How to butcher a Deer will be in one of our upcoming weekly newsletters. I am also putting together a video on How to Butcher a Deer as well. On this video I take hunters step by step on how to process their deer. I have used these techniques to train hundreds of hunters how to cut their venison into pieces similar to that of beef and pork. I also show you how all of this can be done with just two knives..no saw needed. I cover the proper way trim your venison which will create the best tasting deer meat you have had. I cover proper wrapping and storage as well as basic grinding and sausage making. This video will be available in a short while.
There are quite a few steps involved and to answer your question, I need to know what your current skill level is to help you best. What specific questions do you have about cutting your own deer? Would you like to start at the beginning with skinning?
Feel free to email me what you would like to know specifically and I will be glad to answer those questions for you.
Thanks again for the email.
Marty
www.free-deer-hunting-tips.com
Posted by Marty Prokop | Questions and Comments (0)
October 25, 2006
Remove Wind Pipe when Field Dressing a Deer?
I received the following question from "Nikky"
Nikky asks
"we've come to a question that i havent found an answer to yet i have got a field dressing and deboning video and they leave the wind pipe in all the way through the deboning process, but i have several friends that say that ruins the meat and needs to be removed when field dressing. can you please help with this as i'm not sure which way is right. thankyou for your help"
Nikky,
Thanks for your great question.
I have been processing wild game for over 24 years and have seen a lot of venison wasted because of improper field dressing.
Your friends are correct. Leaving the windpipe in could cause the meat in the neck to spoil quicker. This is especially true in warmer weather.
The only time to leave the windpipe intact during field dressing is when you have harvested a trophy buck and you plan to take it to a taxidermist.
For a trophy buck, you will not cut through the ribcage during field dressing. Rather you will stop where the ribcage begins and carefully reach up into the chest cavity as far as you can with one hand and pull on the windpipe. Then, very carefully with the knife in your other hand, cut as much of the windpipe out as you can.

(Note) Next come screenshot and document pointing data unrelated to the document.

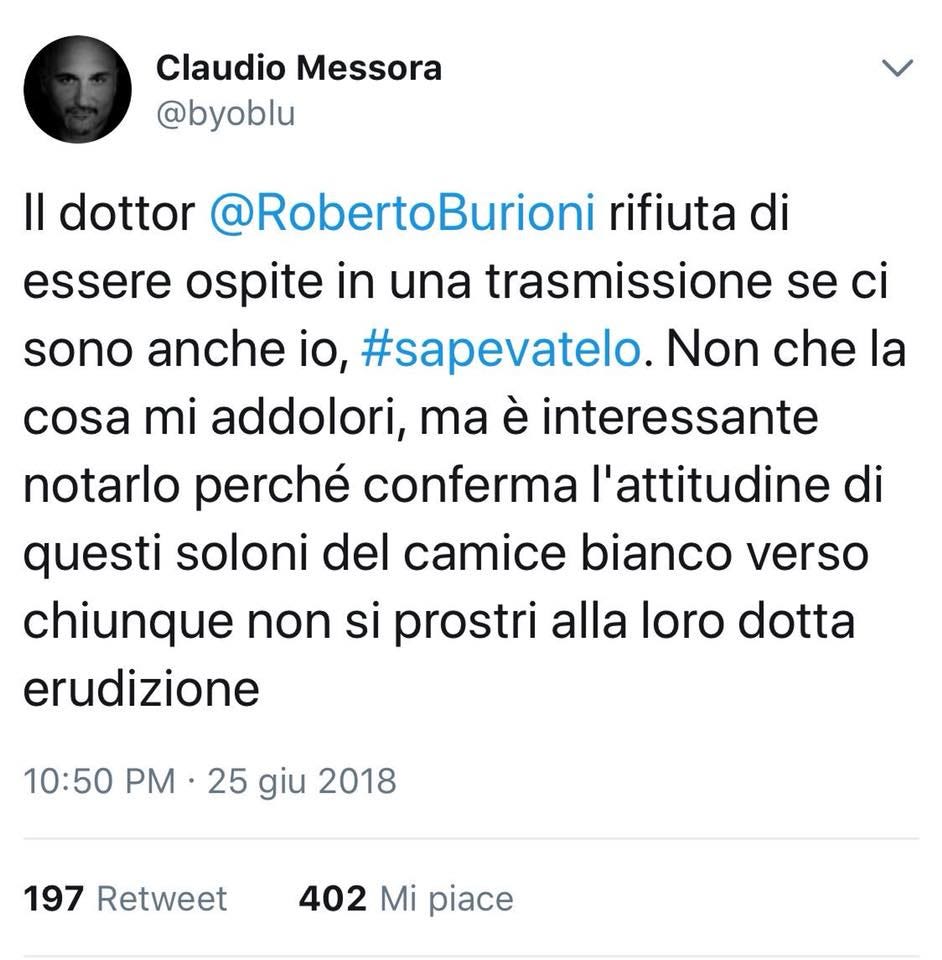Open Claudio Messora's profile picture
Image resolution: width=942 pixels, height=960 pixels.
point(77,89)
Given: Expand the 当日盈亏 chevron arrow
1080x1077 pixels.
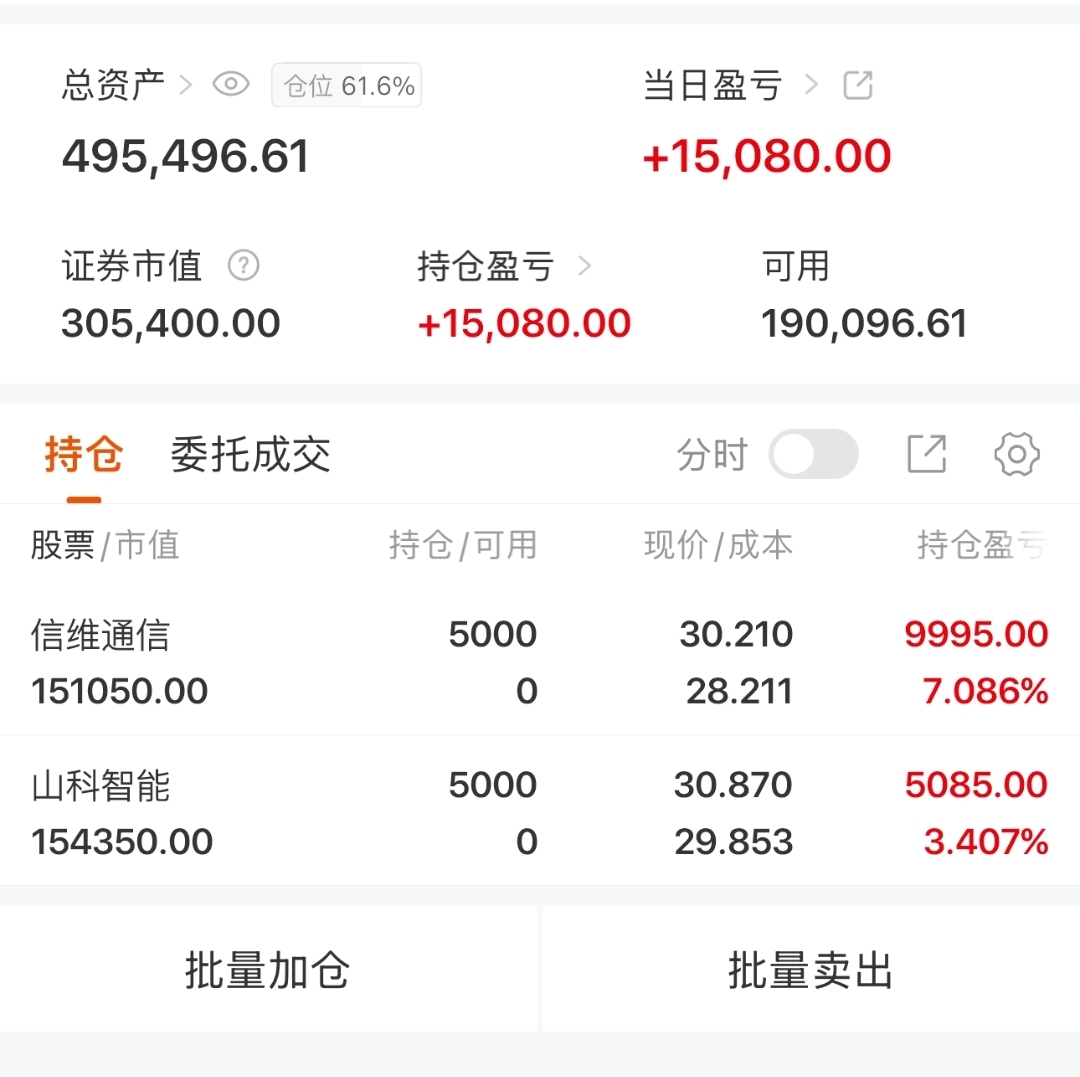Looking at the screenshot, I should tap(811, 85).
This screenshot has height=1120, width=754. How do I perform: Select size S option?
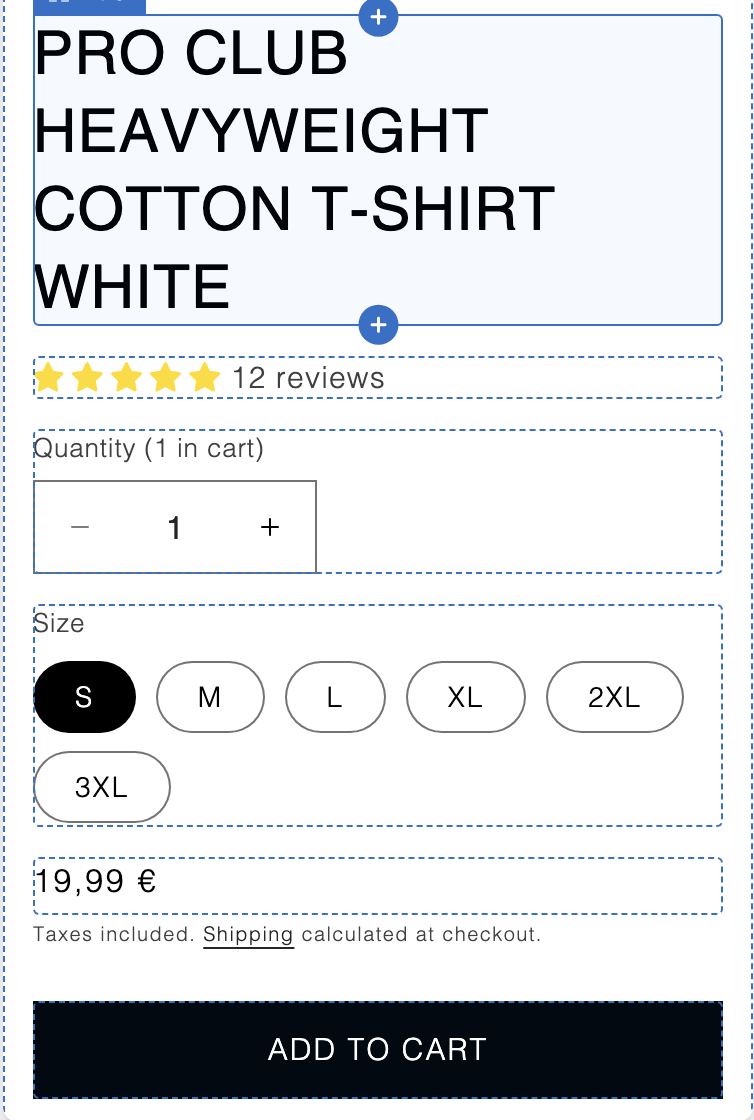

You will want to cape the deer yourself or have the taxidermist do it for you. Have the caping done as soon as possible.
As soon as the cape has been removed and your deer is hanging, then cut through the ribcage and down the deer's neck to expose the windpipe.
Once the chest cavity is open, wipe the inside of the cavity with damp clean towels. Follow up with dry paper towels to insure all excess liquid is removed.
Place a small block of clean wood in the ribcage to open the chest cavity to allow air to cool the inside of the deer.
By field dressing a deer properly, you allow the body heat to escape quickly. This allows the meat to cool much quicker and reduce the chance of spoilage.